SToG.selectors

Feature selector implementations.

Classes

CorrelatedSTGLayer(input_dim[, sigma, ...])

STG with explicit handling of correlated features.

GumbelLayer(input_dim[, temperature, device])

Gumbel-Softmax based feature selector.

L1Layer(input_dim[, device])

L1 regularization on input layer weights.

STELayer(input_dim[, device])

Straight-Through Estimator for feature selection.

STGLayer(input_dim[, sigma, device])

Stochastic Gates (STG) - Original implementation from Yamada et al. 2020.

class SToG.selectors.STGLayer(input_dim: int, sigma: float = 0.5, device: str = 'cpu')[source]

Bases: BaseFeatureSelector

Stochastic Gates (STG) - Original implementation from Yamada et al. 2020. Uses Gaussian-based continuous relaxation of Bernoulli variables.

Reference: “Learning Feature Sparse Principal Subspace” (Yamada et al., ICML 2020)

__init__(input_dim: int, sigma: float = 0.5, device: str = 'cpu')[source]

Initialize internal Module state, shared by both nn.Module and ScriptModule.

forward(x: Tensor) Tensor[source]

Apply stochastic gates to input features.

regularization_loss() Tensor[source]

Compute regularization: sum of probabilities of selection.

get_selection_probs() Tensor[source]

Get selection probabilities for each feature.

class SToG.selectors.STELayer(input_dim: int, device: str = 'cpu')[source]

Bases: BaseFeatureSelector

Straight-Through Estimator for feature selection.

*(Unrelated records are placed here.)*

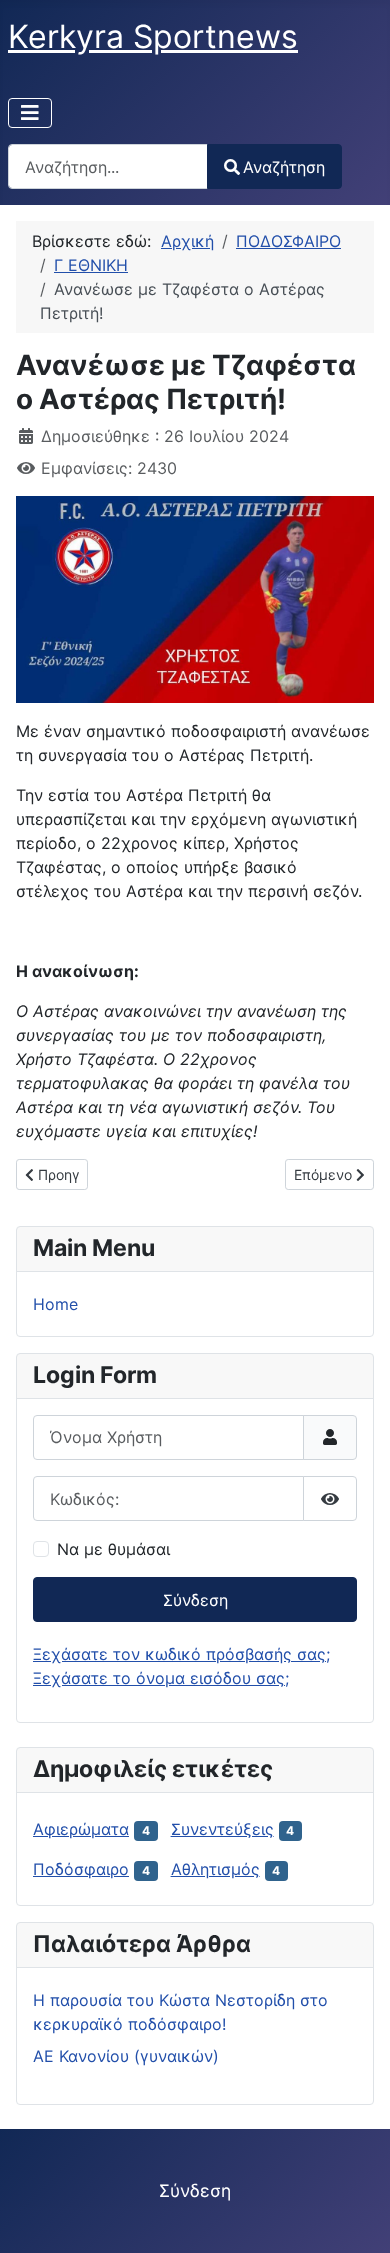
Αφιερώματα (81, 1829)
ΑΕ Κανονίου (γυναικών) (126, 2056)
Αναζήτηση (284, 167)
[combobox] (108, 166)
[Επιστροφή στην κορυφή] (355, 2216)
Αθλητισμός (215, 1869)
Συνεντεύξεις (222, 1829)
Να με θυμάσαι (113, 1549)
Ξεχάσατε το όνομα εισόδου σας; (161, 1678)
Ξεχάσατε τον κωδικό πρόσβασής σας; (181, 1654)
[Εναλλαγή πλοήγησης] (30, 113)
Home (55, 1304)
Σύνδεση (195, 1600)
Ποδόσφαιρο (81, 1869)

Uses binary gates with gradient flow through sigmoid.

Reference: “Estimating or Propagating Gradients Through Stochastic Neurons for Conditional Computation” (Bengio et al., 2013)

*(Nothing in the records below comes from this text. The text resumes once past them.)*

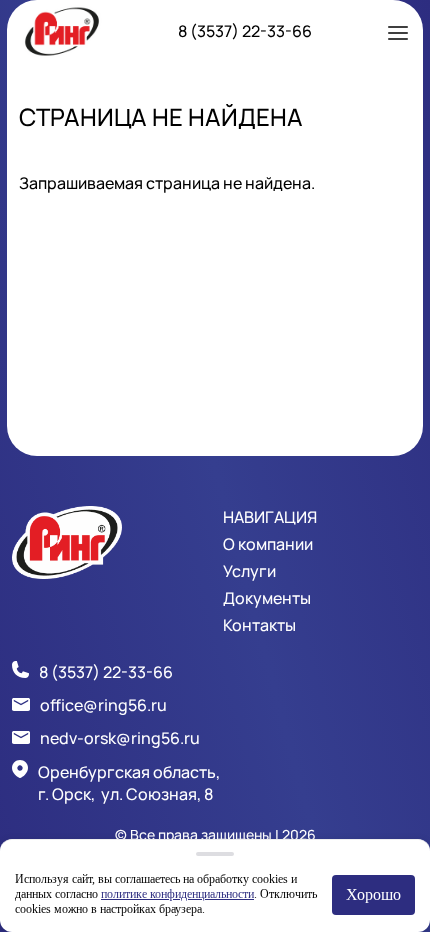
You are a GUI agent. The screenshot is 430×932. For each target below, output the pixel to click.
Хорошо (373, 894)
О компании (268, 544)
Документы (267, 598)
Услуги (249, 571)
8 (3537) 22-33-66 (245, 31)
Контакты (259, 625)
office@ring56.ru (103, 705)
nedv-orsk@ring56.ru (120, 738)
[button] (398, 31)
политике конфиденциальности (177, 894)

__init__(input_dim: int, device: str = 'cpu')[source]

Initialize internal Module state, shared by both nn.Module and ScriptModule.

forward(x: Tensor) Tensor[source]

Apply straight-through gates to input features.

regularization_loss() Tensor[source]

Compute regularization: sum of selection probabilities.

get_selection_probs() Tensor[source]

Get selection probabilities for each feature.

class SToG.selectors.GumbelLayer(input_dim: int, temperature: float = 1.0, device: str = 'cpu')[source]

Bases: BaseFeatureSelector

Gumbel-Softmax based feature selector. Uses categorical distribution over {off, on} for each feature.

Reference: “Categorical Reparameterization with Gumbel-Softmax” (Jang et al., ICLR 2017)

Fixed implementation: Properly handles batch dimension and sampling.

__init__(input_dim: int, temperature: float = 1.0, device: str = 'cpu')[source]

Initialize internal Module state, shared by both nn.Module and ScriptModule.

forward(x: Tensor) Tensor[source]

Apply Gumbel-Softmax gates to input features.

Parameters:

x – Input tensor of shape [batch_size, input_dim]

Returns:

Gated input tensor

regularization_loss() Tensor[source]

Compute regularization: sum of “on” state probabilities.

get_selection_probs() Tensor[source]

Get selection probabilities for each feature.

set_temperature(temperature: float)[source]

Update temperature for annealing schedule.

class SToG.selectors.CorrelatedSTGLayer(input_dim: int, sigma: float = 0.5, group_penalty: float = 0.1, device: str = 'cpu')[source]

Bases: BaseFeatureSelector

STG with explicit handling of correlated features. Based on “Adaptive Group Sparse Regularization for Deep Neural Networks”. Uses group structure to handle feature correlation.

Reference: “Adaptive Group Sparse Regularization for Deep Neural Networks”

__init__(input_dim: int, sigma: float = 0.5, group_penalty: float = 0.1, device: str = 'cpu')[source]

Initialize internal Module state, shared by both nn.Module and ScriptModule.

forward(x: Tensor) Tensor[source]

Apply correlated stochastic gates to input features.

regularization_loss() Tensor[source]

Compute regularization with correlation penalty.

get_selection_probs() Tensor[source]

Get selection probabilities for each feature.

class SToG.selectors.L1Layer(input_dim: int, device: str = 'cpu')[source]

Bases: BaseFeatureSelector

L1 regularization on input layer weights. Baseline comparison method for feature selection.

__init__(input_dim: int, device: str = 'cpu')[source]

Initialize internal Module state, shared by both nn.Module and ScriptModule.

forward(x: Tensor) Tensor[source]

Apply L1 weights to input features.

regularization_loss() Tensor[source]

Compute L1 regularization: sum of absolute weights.

get_selection_probs() Tensor[source]

Get feature importance (absolute weights).

get_selected_features(threshold: float = 0.1) ndarray[source]

Get selected features based on weight magnitude.